No line of the records may be dropped; print them all again exactly.

Stored data entries:
● ● ● ● ●

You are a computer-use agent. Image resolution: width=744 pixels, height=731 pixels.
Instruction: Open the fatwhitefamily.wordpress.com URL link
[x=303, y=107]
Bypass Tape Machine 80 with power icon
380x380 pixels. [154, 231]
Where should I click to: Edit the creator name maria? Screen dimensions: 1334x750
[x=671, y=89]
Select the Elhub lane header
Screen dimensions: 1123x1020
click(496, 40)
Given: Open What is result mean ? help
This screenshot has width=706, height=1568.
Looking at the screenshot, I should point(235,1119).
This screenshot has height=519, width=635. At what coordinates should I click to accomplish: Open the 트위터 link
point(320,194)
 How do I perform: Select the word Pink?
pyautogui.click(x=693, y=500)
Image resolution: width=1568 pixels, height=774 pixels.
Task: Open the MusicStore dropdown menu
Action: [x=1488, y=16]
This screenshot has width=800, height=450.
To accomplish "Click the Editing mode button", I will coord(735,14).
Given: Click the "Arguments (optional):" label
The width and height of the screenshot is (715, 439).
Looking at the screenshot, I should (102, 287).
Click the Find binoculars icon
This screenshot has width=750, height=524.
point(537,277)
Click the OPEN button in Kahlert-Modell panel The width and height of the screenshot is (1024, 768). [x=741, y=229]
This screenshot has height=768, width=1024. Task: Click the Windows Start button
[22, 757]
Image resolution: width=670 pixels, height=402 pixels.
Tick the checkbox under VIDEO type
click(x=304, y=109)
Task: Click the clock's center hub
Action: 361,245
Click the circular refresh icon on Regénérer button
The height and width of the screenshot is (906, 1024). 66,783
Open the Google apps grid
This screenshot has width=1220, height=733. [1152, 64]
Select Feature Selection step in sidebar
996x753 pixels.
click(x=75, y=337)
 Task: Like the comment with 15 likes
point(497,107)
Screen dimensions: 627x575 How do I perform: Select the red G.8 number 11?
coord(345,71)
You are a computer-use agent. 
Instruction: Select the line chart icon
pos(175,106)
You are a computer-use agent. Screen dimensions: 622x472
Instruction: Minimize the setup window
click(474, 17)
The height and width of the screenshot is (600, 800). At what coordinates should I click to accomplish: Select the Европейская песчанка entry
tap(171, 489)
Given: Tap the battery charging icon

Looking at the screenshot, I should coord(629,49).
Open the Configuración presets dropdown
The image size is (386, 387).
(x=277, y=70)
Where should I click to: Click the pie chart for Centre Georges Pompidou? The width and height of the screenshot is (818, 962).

● ● ● ● ●

## REPLY TO THE TASK
You are a computer-use agent. Image resolution: width=744 pixels, height=731 pixels.
Instruction: Open the fatwhitefamily.wordpress.com URL link
[x=303, y=107]
Bypass Tape Machine 80 with power icon
380x380 pixels. [154, 231]
Where should I click to: Edit the creator name maria? Screen dimensions: 1334x750
[x=671, y=89]
Select the Elhub lane header
Screen dimensions: 1123x1020
click(496, 40)
Given: Open What is result mean ? help
This screenshot has width=706, height=1568.
Looking at the screenshot, I should point(235,1119).
This screenshot has height=519, width=635. At what coordinates should I click to accomplish: Open the 트위터 link
point(320,194)
 How do I perform: Select the word Pink?
pyautogui.click(x=693, y=500)
Image resolution: width=1568 pixels, height=774 pixels.
Task: Open the MusicStore dropdown menu
Action: [x=1488, y=16]
This screenshot has width=800, height=450.
To accomplish "Click the Editing mode button", I will coord(735,14).
Given: Click the "Arguments (optional):" label
The width and height of the screenshot is (715, 439).
Looking at the screenshot, I should (102, 287).
Click the Find binoculars icon
This screenshot has width=750, height=524.
point(537,277)
Click the OPEN button in Kahlert-Modell panel The width and height of the screenshot is (1024, 768). [x=741, y=229]
This screenshot has height=768, width=1024. Task: Click the Windows Start button
[22, 757]
Image resolution: width=670 pixels, height=402 pixels.
Tick the checkbox under VIDEO type
click(x=304, y=109)
Task: Click the clock's center hub
Action: 361,245
Click the circular refresh icon on Regénérer button
The height and width of the screenshot is (906, 1024). 66,783
Open the Google apps grid
This screenshot has width=1220, height=733. [1152, 64]
Select Feature Selection step in sidebar
996x753 pixels.
click(x=75, y=337)
 Task: Like the comment with 15 likes
point(497,107)
Screen dimensions: 627x575 How do I perform: Select the red G.8 number 11?
coord(345,71)
You are a computer-use agent. 
Instruction: Select the line chart icon
pos(175,106)
You are a computer-use agent. Screen dimensions: 622x472
Instruction: Minimize the setup window
click(474, 17)
The height and width of the screenshot is (600, 800). At what coordinates should I click to accomplish: Select the Европейская песчанка entry
tap(171, 489)
Given: Tap the battery charging icon

Looking at the screenshot, I should coord(629,49).
Open the Configuración presets dropdown
The image size is (386, 387).
(x=277, y=70)
Where should I click to: Click the pie chart for Centre Georges Pompidou? The width and height of the screenshot is (818, 962).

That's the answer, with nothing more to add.